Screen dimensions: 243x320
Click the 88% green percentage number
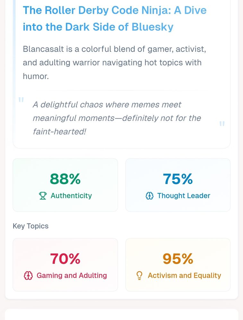click(65, 179)
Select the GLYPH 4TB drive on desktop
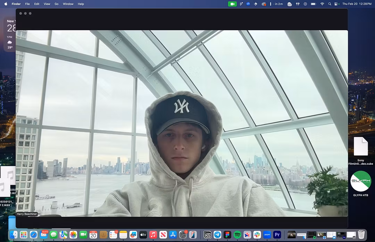The height and width of the screenshot is (242, 375). click(360, 181)
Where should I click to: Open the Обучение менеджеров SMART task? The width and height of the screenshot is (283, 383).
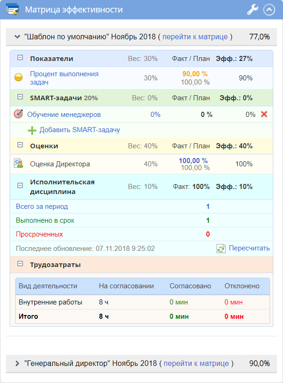[x=64, y=115]
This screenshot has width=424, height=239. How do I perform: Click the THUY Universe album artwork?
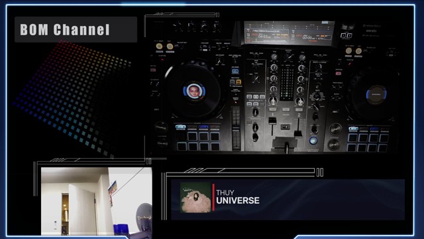click(196, 197)
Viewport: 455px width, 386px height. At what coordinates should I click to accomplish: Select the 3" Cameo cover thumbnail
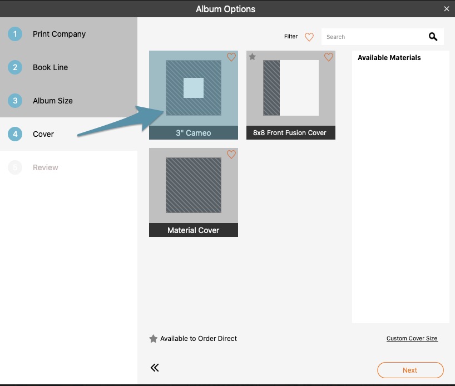pos(194,95)
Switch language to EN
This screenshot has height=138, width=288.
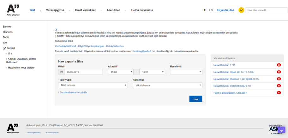(x=211, y=10)
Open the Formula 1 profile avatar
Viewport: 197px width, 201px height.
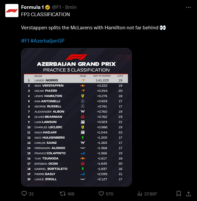[12, 11]
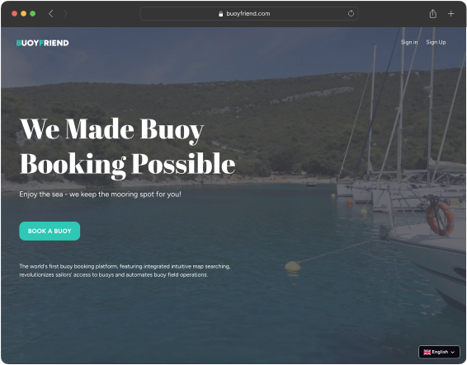
Task: Click the yellow mooring buoy in photo
Action: 293,265
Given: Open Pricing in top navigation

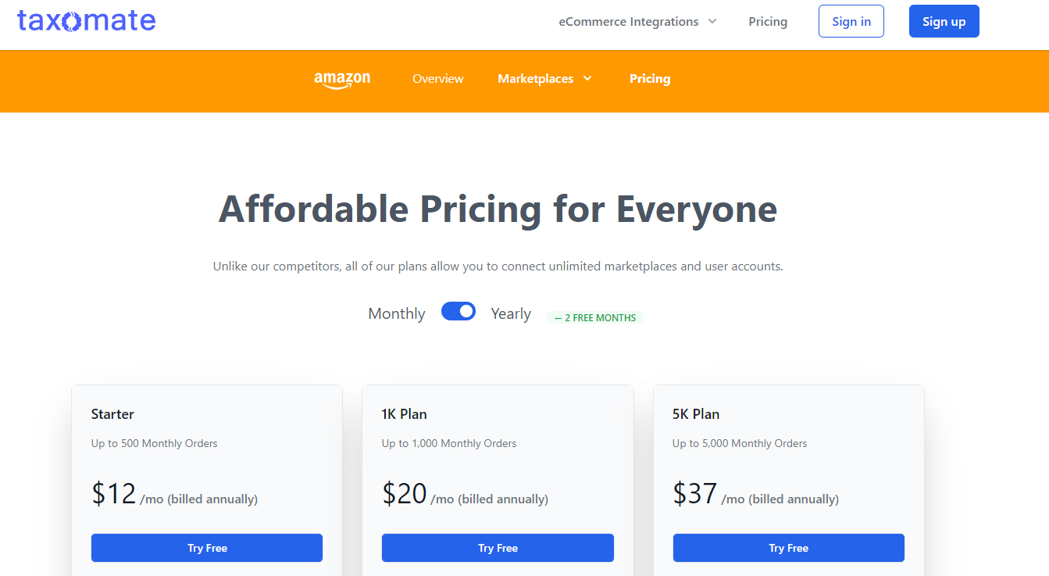Looking at the screenshot, I should (x=768, y=22).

▸ **TASK TO COMPLETE**
The reply should reproduce every entry above word for word and contain no pictures.

▸ **RESULT OF THE EXERCISE**
Screen dimensions: 243x320
Click the 88% green percentage number
click(65, 179)
Select the GLYPH 4TB drive on desktop
The height and width of the screenshot is (242, 375). click(360, 181)
Where should I click to: Open the Обучение менеджеров SMART task? The width and height of the screenshot is (283, 383).
[x=64, y=115]
This screenshot has width=424, height=239. How do I perform: Click the THUY Universe album artwork?
click(196, 197)
Viewport: 455px width, 386px height. At what coordinates should I click to accomplish: Select the 3" Cameo cover thumbnail
pos(194,95)
Switch language to EN
This screenshot has height=138, width=288.
(x=211, y=10)
Open the Formula 1 profile avatar
Viewport: 197px width, 201px height.
[12, 11]
Task: Click the yellow mooring buoy in photo
Action: 293,265
Given: Open Pricing in top navigation

Looking at the screenshot, I should (x=768, y=22).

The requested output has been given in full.